UK betting operator Sportech saw its shares lose over half their value on Wednesday after announcing that nobody wanted to buy the company.
Wednesday morning saw the UK-listed Sportech inform the markets that the formal sale process (FSP) it commenced last October as part of a wider strategic review had failed to deliver the intended result.
While Sportech said it had engaged in “detailed discussions” with an unspecified number of interested parties, Sportech’s board ultimately concluded that these talks “were unlikely to result in an offer” that the board could in good conscience recommend to shareholders. As such, Sportech has closed the FSP and terminated further discussions.
The market reaction was swift and negative. After closing Tuesday’s trading at 77.8p, the stock opened Wednesday’s trading at 31.5p, before staging a minor rally to close out the day at 37.5p, down 51.8% from the day before.
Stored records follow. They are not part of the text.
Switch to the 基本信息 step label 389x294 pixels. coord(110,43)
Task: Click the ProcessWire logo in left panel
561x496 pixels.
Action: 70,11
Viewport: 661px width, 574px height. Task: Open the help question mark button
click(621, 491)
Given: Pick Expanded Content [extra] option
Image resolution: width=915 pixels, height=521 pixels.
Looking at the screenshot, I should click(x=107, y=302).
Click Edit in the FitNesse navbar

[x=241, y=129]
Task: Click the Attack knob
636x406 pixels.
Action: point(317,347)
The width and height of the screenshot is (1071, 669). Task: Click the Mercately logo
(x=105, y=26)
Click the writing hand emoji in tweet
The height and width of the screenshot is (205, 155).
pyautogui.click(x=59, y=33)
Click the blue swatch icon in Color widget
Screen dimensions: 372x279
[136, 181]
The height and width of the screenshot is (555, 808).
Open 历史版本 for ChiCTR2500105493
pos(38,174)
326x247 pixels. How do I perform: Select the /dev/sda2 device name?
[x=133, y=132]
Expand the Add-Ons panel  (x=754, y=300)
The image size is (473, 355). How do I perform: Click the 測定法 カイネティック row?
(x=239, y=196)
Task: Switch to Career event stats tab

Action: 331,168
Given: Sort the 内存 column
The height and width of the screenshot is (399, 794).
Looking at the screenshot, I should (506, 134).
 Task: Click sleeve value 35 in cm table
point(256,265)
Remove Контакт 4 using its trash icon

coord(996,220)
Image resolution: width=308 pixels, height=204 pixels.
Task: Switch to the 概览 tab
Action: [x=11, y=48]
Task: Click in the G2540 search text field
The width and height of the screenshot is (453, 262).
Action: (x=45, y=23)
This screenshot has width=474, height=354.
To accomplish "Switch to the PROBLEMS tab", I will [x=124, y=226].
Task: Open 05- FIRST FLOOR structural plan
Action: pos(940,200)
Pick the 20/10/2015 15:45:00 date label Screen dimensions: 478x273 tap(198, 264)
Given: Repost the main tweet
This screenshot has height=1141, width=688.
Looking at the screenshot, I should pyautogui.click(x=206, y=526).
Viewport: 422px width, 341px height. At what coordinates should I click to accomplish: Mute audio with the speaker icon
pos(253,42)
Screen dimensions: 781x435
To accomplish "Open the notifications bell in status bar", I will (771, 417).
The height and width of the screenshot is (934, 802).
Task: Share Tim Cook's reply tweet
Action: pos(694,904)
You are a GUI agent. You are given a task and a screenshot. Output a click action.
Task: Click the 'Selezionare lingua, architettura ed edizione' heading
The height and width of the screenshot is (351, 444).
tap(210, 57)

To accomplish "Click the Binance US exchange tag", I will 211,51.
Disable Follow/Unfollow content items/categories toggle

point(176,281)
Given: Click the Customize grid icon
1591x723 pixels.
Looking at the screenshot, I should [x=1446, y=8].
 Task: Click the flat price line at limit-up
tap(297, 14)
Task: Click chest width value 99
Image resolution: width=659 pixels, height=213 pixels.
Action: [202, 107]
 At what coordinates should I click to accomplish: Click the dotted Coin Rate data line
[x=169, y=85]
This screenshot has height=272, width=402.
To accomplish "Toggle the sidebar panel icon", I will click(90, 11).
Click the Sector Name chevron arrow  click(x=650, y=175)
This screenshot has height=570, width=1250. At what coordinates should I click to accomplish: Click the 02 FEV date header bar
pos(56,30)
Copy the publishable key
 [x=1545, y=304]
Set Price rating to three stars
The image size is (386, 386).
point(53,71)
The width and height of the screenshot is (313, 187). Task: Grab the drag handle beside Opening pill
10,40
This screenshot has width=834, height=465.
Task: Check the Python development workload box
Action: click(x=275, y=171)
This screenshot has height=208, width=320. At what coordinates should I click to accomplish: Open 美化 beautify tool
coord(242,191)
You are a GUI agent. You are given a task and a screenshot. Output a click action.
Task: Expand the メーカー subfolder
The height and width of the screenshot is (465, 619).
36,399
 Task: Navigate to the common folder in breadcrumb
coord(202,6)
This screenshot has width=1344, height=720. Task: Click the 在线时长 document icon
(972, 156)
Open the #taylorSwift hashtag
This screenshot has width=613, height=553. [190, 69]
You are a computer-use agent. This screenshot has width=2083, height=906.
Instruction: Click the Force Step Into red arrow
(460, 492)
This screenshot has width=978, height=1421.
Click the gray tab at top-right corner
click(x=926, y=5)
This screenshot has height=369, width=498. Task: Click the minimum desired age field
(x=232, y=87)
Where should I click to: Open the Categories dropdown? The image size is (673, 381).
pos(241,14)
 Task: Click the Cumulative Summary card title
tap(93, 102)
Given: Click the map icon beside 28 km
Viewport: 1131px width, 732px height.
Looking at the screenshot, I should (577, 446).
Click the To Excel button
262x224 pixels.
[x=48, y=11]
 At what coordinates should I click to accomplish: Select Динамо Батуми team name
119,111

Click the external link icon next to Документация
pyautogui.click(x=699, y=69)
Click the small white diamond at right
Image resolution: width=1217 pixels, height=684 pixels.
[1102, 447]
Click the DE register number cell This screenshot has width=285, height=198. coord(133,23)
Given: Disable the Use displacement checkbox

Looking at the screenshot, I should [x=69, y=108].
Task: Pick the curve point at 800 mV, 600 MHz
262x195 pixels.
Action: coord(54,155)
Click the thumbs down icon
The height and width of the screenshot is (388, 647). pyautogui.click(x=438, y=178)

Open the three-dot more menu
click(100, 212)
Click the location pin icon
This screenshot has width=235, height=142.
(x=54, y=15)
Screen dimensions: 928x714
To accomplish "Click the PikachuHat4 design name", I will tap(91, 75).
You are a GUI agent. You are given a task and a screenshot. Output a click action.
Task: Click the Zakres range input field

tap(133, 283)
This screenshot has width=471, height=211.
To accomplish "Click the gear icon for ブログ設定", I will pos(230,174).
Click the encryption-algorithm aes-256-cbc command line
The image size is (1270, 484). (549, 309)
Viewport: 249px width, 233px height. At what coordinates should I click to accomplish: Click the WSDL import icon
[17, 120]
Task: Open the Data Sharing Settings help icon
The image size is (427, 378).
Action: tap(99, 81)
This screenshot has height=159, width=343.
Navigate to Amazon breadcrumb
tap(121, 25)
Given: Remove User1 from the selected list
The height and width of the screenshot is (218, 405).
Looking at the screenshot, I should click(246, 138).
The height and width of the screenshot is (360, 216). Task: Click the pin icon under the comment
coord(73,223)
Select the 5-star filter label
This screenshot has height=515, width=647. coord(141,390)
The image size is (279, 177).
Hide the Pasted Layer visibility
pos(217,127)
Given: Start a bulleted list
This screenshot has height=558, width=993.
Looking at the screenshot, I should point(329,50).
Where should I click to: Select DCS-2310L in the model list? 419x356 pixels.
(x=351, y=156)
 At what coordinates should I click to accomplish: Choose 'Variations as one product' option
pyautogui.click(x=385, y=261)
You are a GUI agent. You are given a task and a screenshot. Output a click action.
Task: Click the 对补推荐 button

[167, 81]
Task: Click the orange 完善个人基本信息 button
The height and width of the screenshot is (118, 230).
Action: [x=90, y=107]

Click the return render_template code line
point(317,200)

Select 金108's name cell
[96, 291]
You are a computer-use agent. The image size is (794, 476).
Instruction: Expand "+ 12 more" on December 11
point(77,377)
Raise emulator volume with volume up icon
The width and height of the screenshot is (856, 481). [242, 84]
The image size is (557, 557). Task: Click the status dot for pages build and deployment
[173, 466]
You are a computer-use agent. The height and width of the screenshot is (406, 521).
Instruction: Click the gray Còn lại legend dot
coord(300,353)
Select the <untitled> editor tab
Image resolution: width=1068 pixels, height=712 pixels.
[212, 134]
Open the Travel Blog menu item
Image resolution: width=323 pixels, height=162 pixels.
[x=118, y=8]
Investors weren’t just spooked by the lack of suitors interested in acquiring Sportech’s business, but also by the state of that business. In a trading update, Sportech announced that the first 10 weeks of its financial year had been “fairly challenging,” thanks in part to a series of winter storms keeping people away from its Venues business in Connecticut.
Furthermore, the company warned that its 2017 earnings would come in “below expectations” at around £6.5m due in part to “write-downs of old stocks and doubtful debtors,” but also from a series of exceptional items, all but one of them broadly negative.
These include £4.3m in charges due to the departure of some senior managers and board members (including former CEO Ian Penrose and CFO Mickey Kalifa); £2.5m in restructuring costs associated with the strategic review; and a book loss of £1.6m on the sale of its shares in NYX Gaming Group. On the plus side, the company says it will collect an additional £1.4m from its never-ending Spot The Ball tax dispute with the UK government.
Despite the doom and gloom, Sportech insists it sees no reason to alter its expectations for the current year. It inked a flurry of deals already this month, including a new web and mobile betting platform deal with Pennsylvania’s Parx Racing, and a new long-term contract with the Camarero Racetrack in Puerto Rico.
In other positive news, the company finally appointed a new CEO. Andrew Gaughan, an eight-year Sportech vet, has been elevated to the corner office, while the company says it’s still looking for the right person to fill the CFO vacancy. Sportech will release its final 2017 earnings report on April 24.